Using Additive and Mulamba-Rank indexes for PH and TSS, hybrids Can x G53, Can x LG, Pi x G53, Can x Pi and G53 x Pi were selected as the best P. angulata hybrids for both PH and TSS (Table 5). These hybrids had good performance and are from at least one of the parents with higher GCA, agreeing with the proposed by Cruz et al. (2012). It is expected that crossings using genitors with higher GCA lead to populations with higher means and crossings with higher SCA lead to populations with more variability (Mendonça et al. 2002). Considering this, hybrid Can x G53 have the higher potential to develop P. angulata populations with high mean and variability.

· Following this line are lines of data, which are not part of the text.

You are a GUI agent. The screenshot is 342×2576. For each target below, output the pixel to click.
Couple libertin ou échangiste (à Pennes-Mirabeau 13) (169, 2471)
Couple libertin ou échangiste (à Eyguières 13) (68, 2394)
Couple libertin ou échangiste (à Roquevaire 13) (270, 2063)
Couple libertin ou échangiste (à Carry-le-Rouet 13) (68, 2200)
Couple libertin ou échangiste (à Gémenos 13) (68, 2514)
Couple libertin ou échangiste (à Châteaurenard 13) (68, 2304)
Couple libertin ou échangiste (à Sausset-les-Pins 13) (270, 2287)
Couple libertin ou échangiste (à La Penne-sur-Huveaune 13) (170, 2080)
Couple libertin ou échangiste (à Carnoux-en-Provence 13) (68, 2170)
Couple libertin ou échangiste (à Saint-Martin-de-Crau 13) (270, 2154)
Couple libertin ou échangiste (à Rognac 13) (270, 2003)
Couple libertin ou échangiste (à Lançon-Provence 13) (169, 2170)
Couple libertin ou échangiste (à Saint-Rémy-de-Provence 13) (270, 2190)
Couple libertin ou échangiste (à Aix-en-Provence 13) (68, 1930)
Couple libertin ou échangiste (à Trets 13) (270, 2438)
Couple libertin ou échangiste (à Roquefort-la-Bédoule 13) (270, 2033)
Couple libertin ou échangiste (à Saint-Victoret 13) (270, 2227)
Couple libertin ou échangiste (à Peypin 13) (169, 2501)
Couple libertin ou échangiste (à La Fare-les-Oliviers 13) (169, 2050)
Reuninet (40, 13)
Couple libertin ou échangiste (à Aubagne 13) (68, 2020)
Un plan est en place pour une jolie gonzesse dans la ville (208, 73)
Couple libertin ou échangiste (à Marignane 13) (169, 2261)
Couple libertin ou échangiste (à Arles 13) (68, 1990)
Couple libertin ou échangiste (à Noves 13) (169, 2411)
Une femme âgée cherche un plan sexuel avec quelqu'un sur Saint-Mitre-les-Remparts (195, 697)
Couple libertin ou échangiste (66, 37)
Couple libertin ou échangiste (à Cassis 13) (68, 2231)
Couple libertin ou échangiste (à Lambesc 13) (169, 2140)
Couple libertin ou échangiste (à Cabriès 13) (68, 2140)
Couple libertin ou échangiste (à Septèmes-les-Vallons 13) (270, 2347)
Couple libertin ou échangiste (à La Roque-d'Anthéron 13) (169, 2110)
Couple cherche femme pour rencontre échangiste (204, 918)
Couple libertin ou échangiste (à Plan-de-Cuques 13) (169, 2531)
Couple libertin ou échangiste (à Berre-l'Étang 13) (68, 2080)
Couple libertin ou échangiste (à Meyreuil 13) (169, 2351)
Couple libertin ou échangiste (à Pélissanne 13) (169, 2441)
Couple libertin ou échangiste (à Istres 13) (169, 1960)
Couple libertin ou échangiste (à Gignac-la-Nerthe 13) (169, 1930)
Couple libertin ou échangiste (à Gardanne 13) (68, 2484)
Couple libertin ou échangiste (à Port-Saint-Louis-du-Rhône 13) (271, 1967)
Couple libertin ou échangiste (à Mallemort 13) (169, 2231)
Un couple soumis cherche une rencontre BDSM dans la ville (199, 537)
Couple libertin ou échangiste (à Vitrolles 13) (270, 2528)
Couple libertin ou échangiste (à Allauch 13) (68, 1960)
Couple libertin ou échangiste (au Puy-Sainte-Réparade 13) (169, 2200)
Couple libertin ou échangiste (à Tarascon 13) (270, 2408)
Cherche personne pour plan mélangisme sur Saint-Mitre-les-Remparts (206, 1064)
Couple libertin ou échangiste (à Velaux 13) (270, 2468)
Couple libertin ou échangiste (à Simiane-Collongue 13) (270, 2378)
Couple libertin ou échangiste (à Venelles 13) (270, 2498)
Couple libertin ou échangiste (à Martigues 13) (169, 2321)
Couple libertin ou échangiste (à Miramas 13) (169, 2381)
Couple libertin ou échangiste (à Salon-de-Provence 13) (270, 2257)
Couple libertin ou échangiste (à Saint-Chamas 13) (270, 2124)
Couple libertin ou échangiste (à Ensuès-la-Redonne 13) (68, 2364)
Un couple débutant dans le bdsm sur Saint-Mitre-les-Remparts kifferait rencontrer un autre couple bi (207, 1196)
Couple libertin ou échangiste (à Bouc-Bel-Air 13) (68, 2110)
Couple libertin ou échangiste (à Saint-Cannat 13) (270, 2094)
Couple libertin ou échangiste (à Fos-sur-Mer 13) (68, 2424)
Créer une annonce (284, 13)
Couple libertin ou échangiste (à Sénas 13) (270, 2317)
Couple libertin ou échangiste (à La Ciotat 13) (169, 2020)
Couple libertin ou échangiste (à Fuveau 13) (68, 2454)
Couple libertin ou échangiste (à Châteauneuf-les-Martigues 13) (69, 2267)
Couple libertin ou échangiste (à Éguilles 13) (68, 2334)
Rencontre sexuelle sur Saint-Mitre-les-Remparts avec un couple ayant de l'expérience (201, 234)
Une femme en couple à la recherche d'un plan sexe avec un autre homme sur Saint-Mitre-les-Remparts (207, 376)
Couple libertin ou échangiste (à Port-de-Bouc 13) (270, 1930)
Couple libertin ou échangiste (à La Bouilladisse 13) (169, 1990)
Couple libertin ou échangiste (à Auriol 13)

The occurrence of heterosis and heterobeltiosis in our study suggests that the use of hybrids in P. angulata must be considered aiming to increase yield and quality fruit traits. Additionally, the best hybrids can be used to produce segregating populations which can be applied to proceed genetic breeding or to make genetic studies. This is the first report of diallel analysis and occurrence of additive and non-additive effects in P. angulata traits. Further studies are needed to find the best conditions for evaluating P. angulata germplasm, especially for fruit traits.